A nivel individual, el locus de control externo tiene una influencia resaltante: suelen atribuir sus éxitos o fracasos al azar, el destino y las circunstancias; también el culpar a otros. En el plano laboral, genera un ser infeliz, carente de competitividad con numerosas excusas y una visión del mundo suele ser como algo incontrolable.

¿Qué es el locus de causalidad?

Se basa en la “teoría de la atribución causal” perteneciente a la psicología social de Fritz Heider quien diseñó en su libro de 1958 un método de análisis de cómo se explica la causa del comportamiento de los individuos y los sucesos ocurridos a lo largo de su vida. Se denomina proceso atributivo.

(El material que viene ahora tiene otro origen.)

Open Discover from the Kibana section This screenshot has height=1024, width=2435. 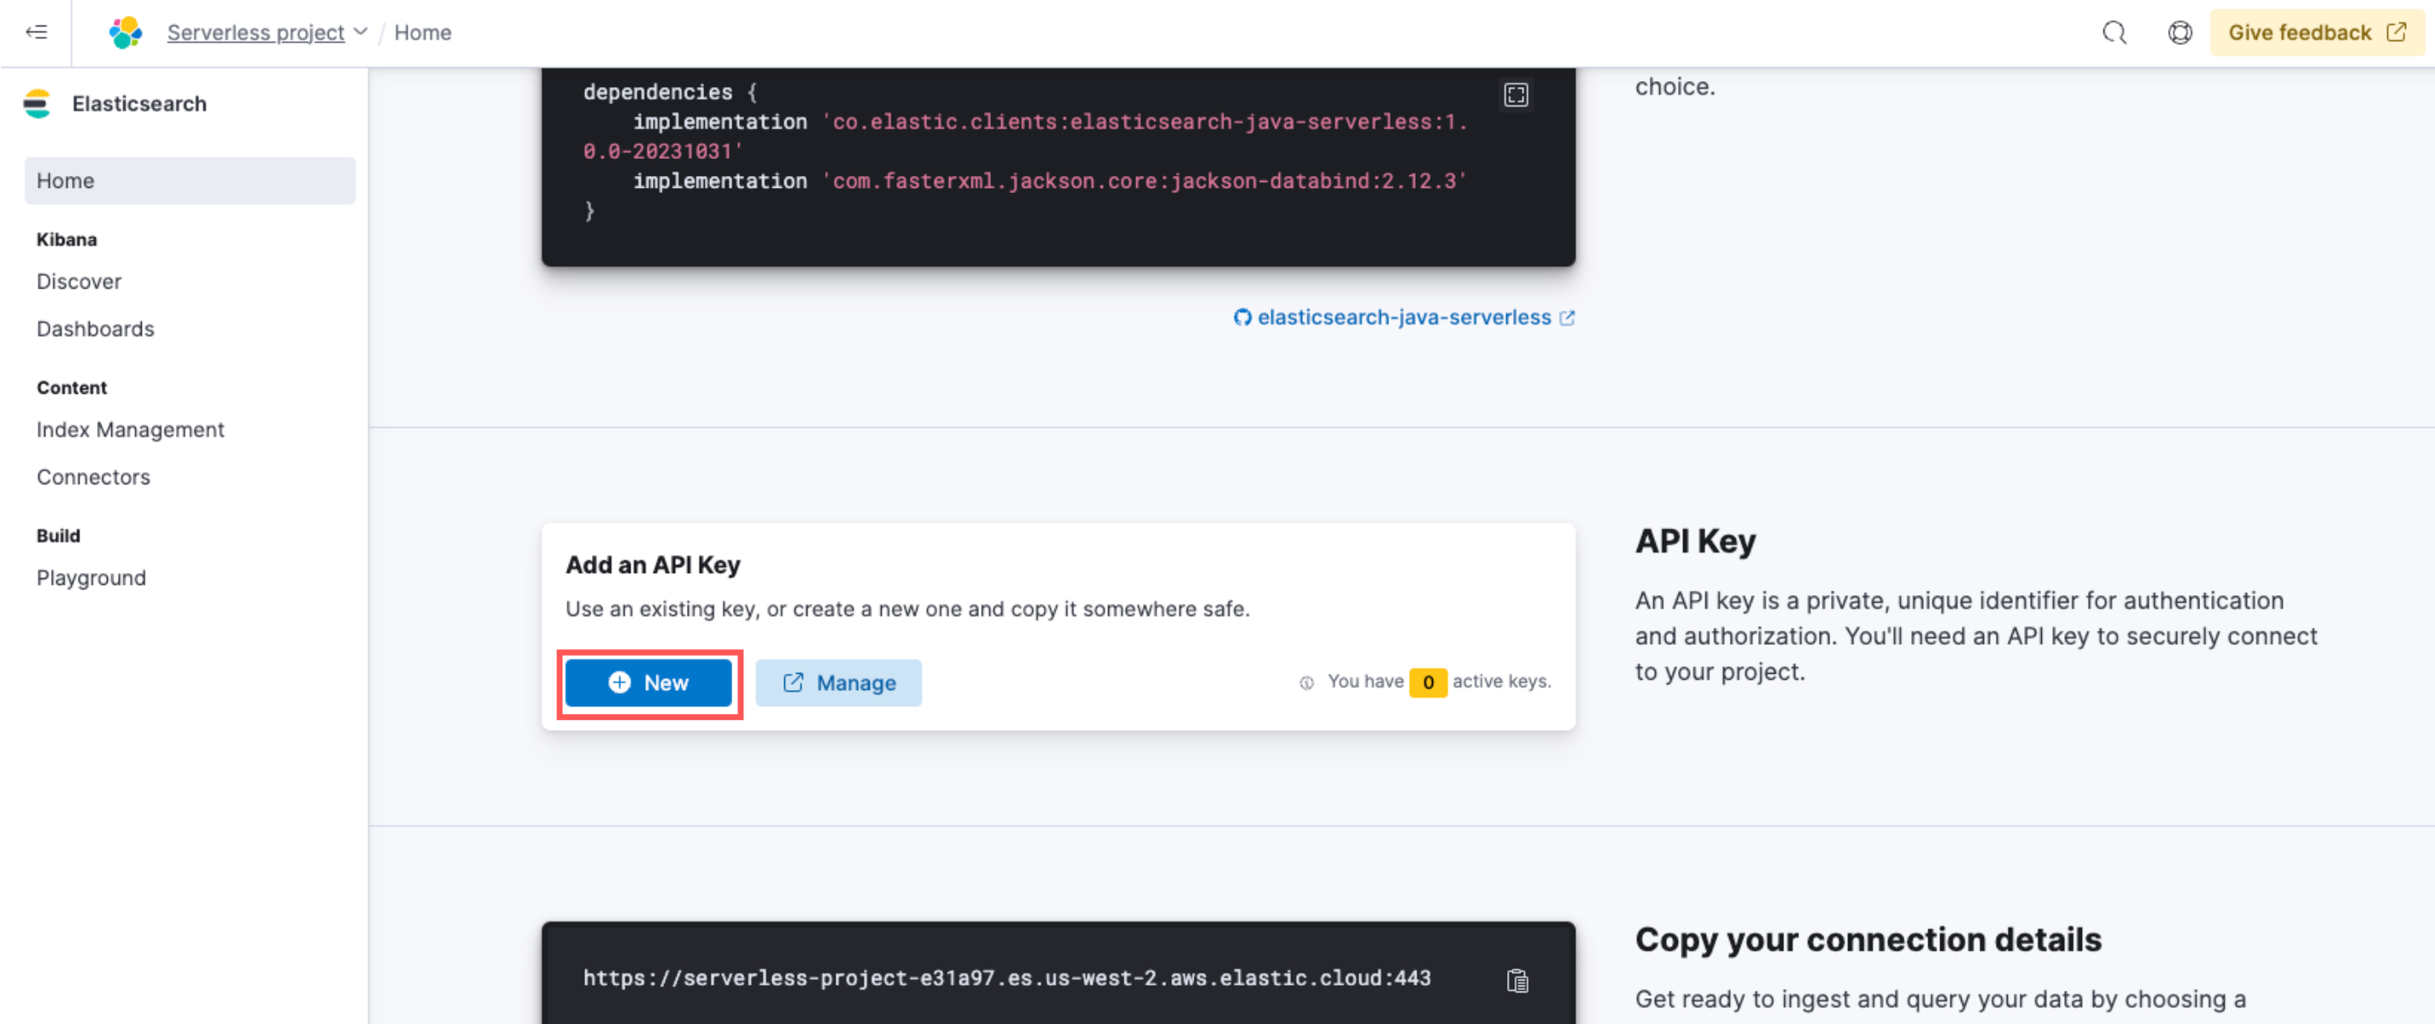tap(78, 281)
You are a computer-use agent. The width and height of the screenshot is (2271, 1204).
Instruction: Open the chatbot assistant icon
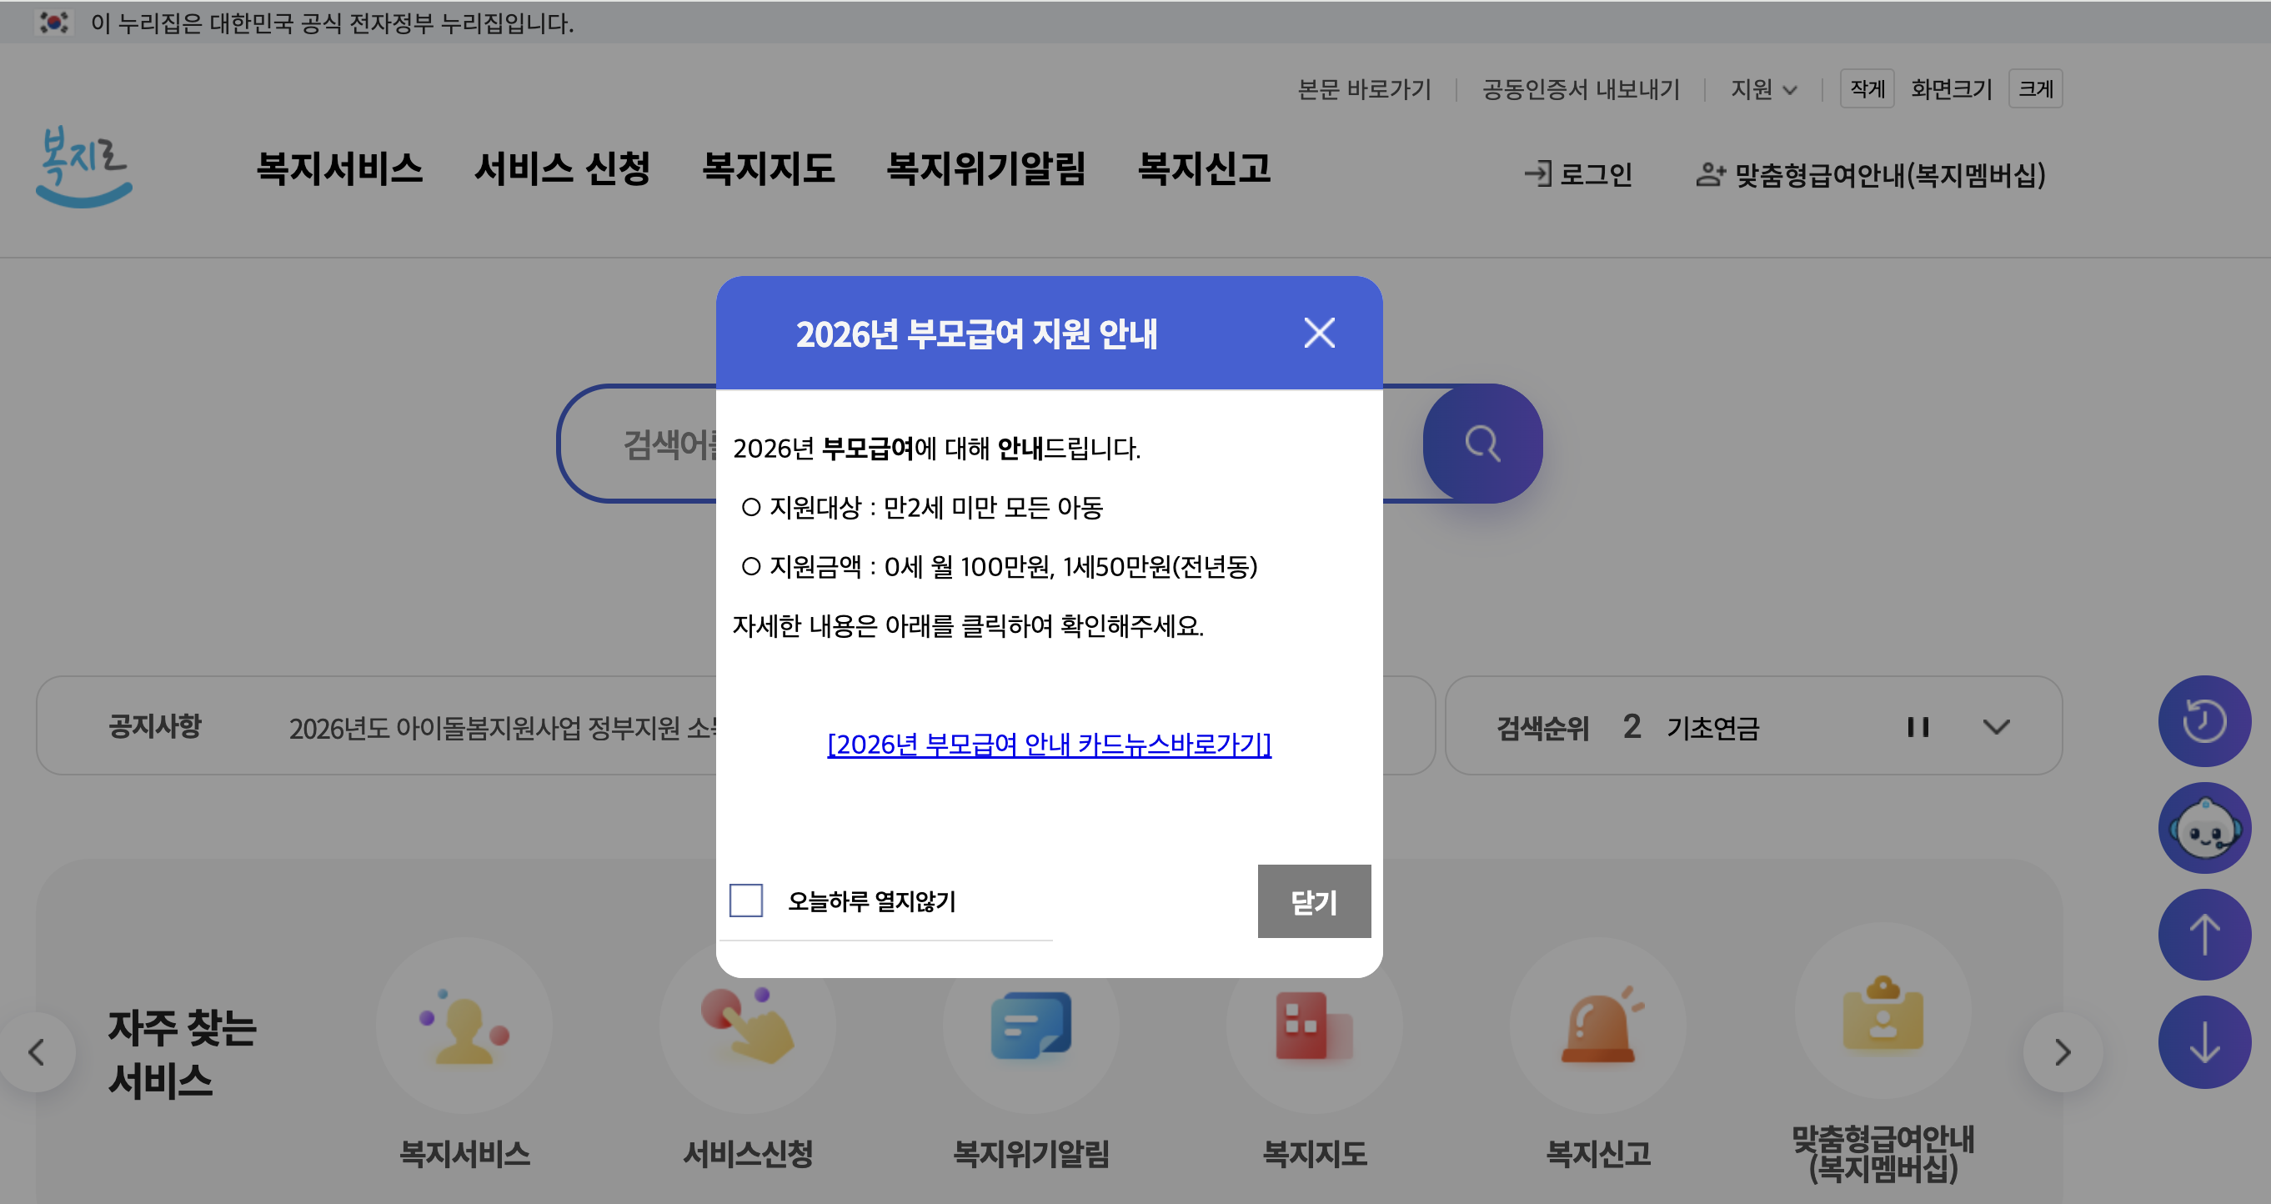(x=2204, y=828)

Expone que las personas analizan su comportamiento mediante la observación a otras, evalúan y buscan darle definición a lo que ven y atribuyen la conducta de éstos a causas internas como la personalidad, inteligencia, habilidades; o externas como el ambiente, la suerte, el destino y la influencia de terceros.

La interpretación que se le da a la conducta de los otros pueden ser muy diferentes de cada uno y tener aspectos negativos o positivos; no son perfectos ni objetivos pueden producir juicios erróneos de un comportamiento. Los juicios son parte del sistema de creencias que se aprende a lo largo de la vida.

Los comportamientos que se interpretan como positivos son sus atribuciones cuyo resultado es la aceptación, la obediencia y la confianza. Es por ello que no todas las personas califican para ser líderes debido a la interpretación positiva o negativa de sus atributos por parte de quienes le observan.

¿Qué es el locus de un gen?

Locus en ciencias como la genética, se interpreta como la posición precisa de un gen sobre un cromosoma en cadenas determinadas. El orden de los marcadores genéticos o locus para un genoma específico es llamado mapa genético.

El alelo es un locus dentro de las variantes en la secuencia del ADN. En la interpretación celular, los cromosomas homocigotos tienen locus en un mismo alelo, en tanto que los heterocigotos tienen diferentes alelos en un locus.

El locus de un gen  forma parte del proceso en la denominada cartografía genética de un carácter biológico.

La forma de anotar un locus cromosómico es a modo de código alfanumérico, por ejemplo “22.p.11.2”, donde 22 es el número de cromosoma; p, posición en el brazo corto del cromosoma y 11.2 son los locus específicos sobre el brazo, región y banda.